A 1942 graduate in Journalism from the American University in Cairo, then a well respected author, teacher and, for the past 67 years a political, economic and literary journalist. Between 1945 and 1952 he worked for the famous Cairo newspapers “Al-Moqtataf” and “Al-Moqattam” where he headed a number of departments and wrote the daily lead editorial, which was regularly quoted by various Arab and foreign media outlets.
He is well-known in the Arab world as the author and translator of over forty books in literature, economics, biographies, politics and journalism. He also taught journalism at the American University in Cairo between 1948 and 1957.
He also assisted in the compilation of three encyclopaedias: the Encyclopaedia Coptica, published by the University of Utah, the simplified Arabic version of the Columbia Viking Encyclopaedia, The “Encyclopaedia of Egyptian and World Personalities”, and the Arabic version of the Spanish Kombi Illustrated Encyclopaedia.
His most recent work, published in 2003, consists of a two-volume anthology of distinguished Arab writers, intellectuals and orientalists he has known throughout his career. It is reported that he was the first to predict that Naguib Mahfouz, the Egyptian winner of the 1988 Nobel Prize in literature, would one day become an international celebrity.
Aside from the hundreds of articles he authored and were published around the Arab world, he became the General Manager of the Cairo office of the Arabian-American Oil Company (ARAMCO) and supervised the publication of its monthly Arabic magazine “Qafelat Al-Zayt”, the prestigious sister publication of Aramco World Magazine, which is specialized in the Arab and Muslim cultures and history, and is considered to be the closest thing to a National Geographic.

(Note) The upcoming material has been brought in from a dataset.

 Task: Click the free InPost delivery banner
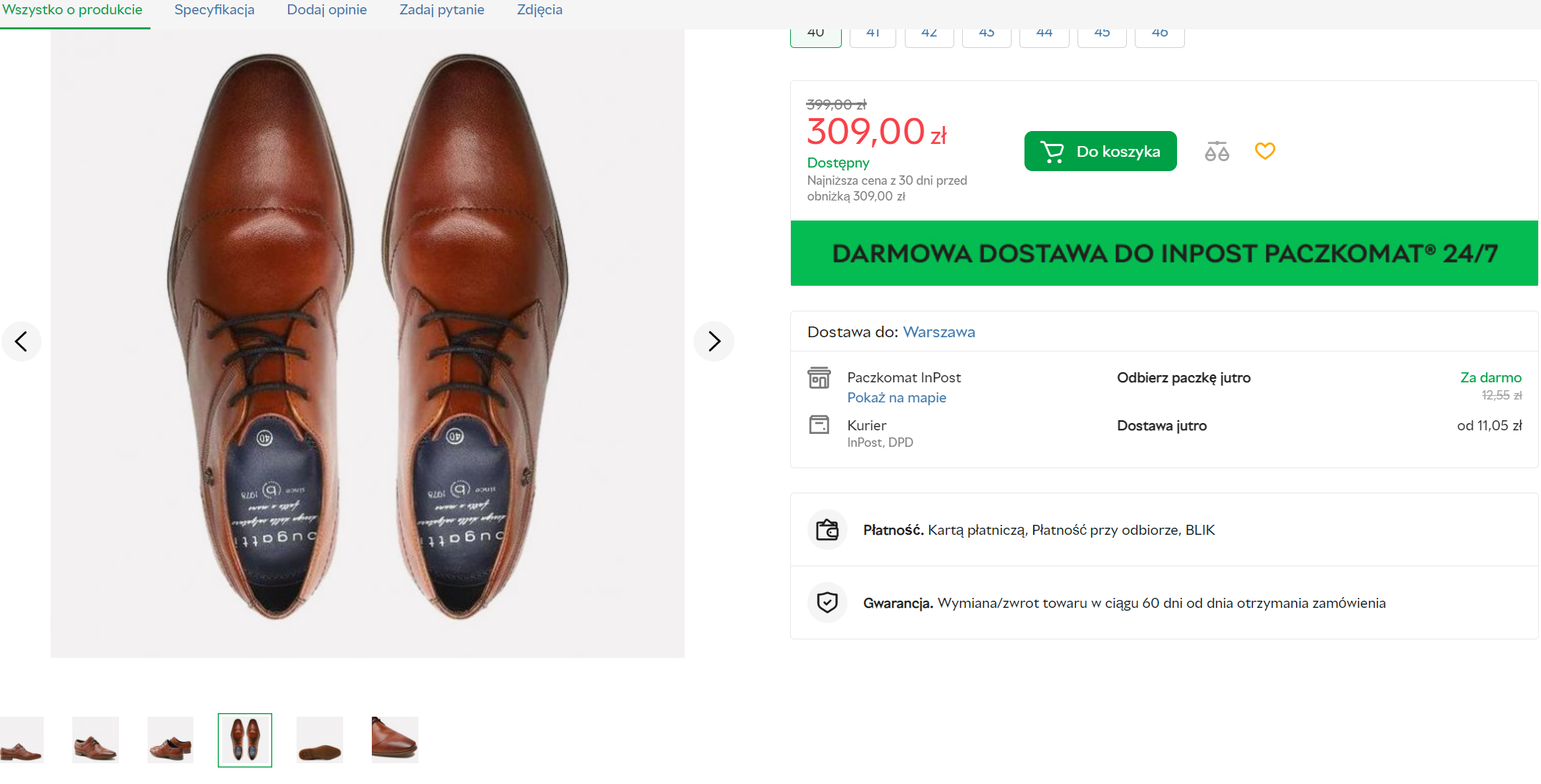[x=1164, y=253]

Several writers in Egypt and in other countries have written about Wadie Philistin and his work, such as the full page profile about him written by Ms. Safynaz Kazem and published in the 1996 issue of the Egyptian “Al-Ahram” daily. Ms. Kazem points out that “his intellectual hobby is to hunt down scientific terms which have been overlooked by specialized dictionaries”. She further describes his usage of Arabic as “so elegant (that) it makes those who love the language gasp in wonder…his elegant, witty pen fathoms the depths of the character he depicts, obliterating the barriers between the subject and the reader”.

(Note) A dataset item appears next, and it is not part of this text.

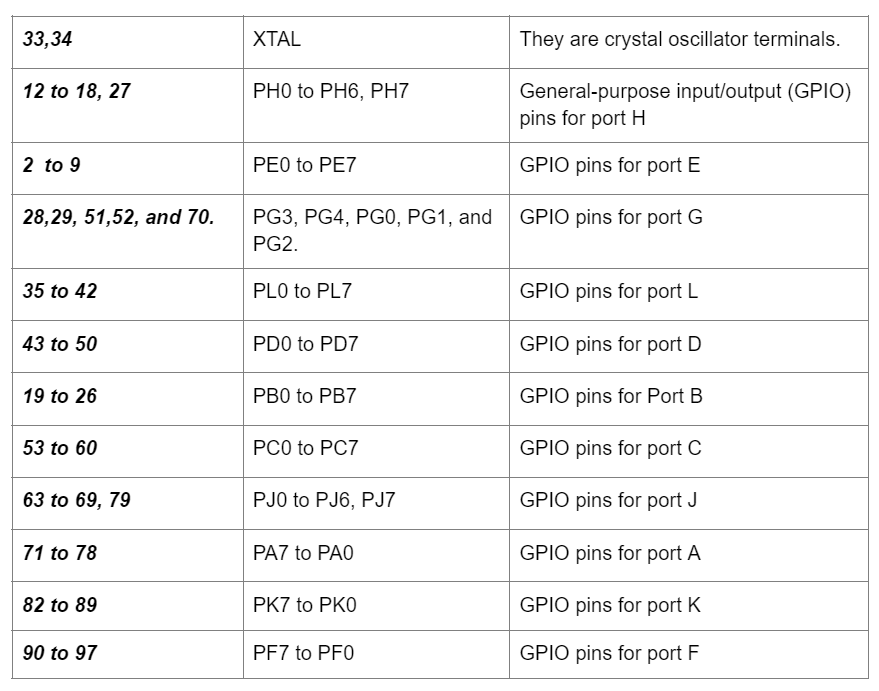Click the '63 to 69, 79' cell
The width and height of the screenshot is (879, 691).
[127, 504]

He was eventually elected member of the prestigious Arabic Language Academies of both Syria (1986) and Jordan (1988), though curiously enough not in his own country! Philistin is one of the rare Egyptian writers who have been at home intellectually both in Egypt and the rest of the Arab World. Like Eltaher, he has a wider vision of the world around him, and did not fall victim to national introversion. While some people pigeon-hole themselves under this or that religious label, he was intellectually beyond all that, and those he dealt with were almost all in that category. This was the era of pan Arab intellectualism, when certain men and women had freed themselves from the constraints of narrow-mindedness and suffocating ‘localitis’.
Wadie Philistin and Eltaher were very good friends and maintained a long-lasting correspondence during the life-time of the latter. As ever and whenever he could, he never misses mentioning his friend Eltaher and “Dar Ashoura”. Like his friend, and like so many other thinkers, he was imprisoned and treated ignominiously. Three generations of Egyptians have never heard of him, and, like Safynaz Kazem, are just discovering him.
Wadie Philistin, who is over eighty years old at time of writing in 2010, maintains an active correspondence, and continues to write, translate and participate in literary conferences in Egypt and overseas. Now that he has been “rediscovered”; his cultural articles and literary reviews have reappeared in Egyptian publications.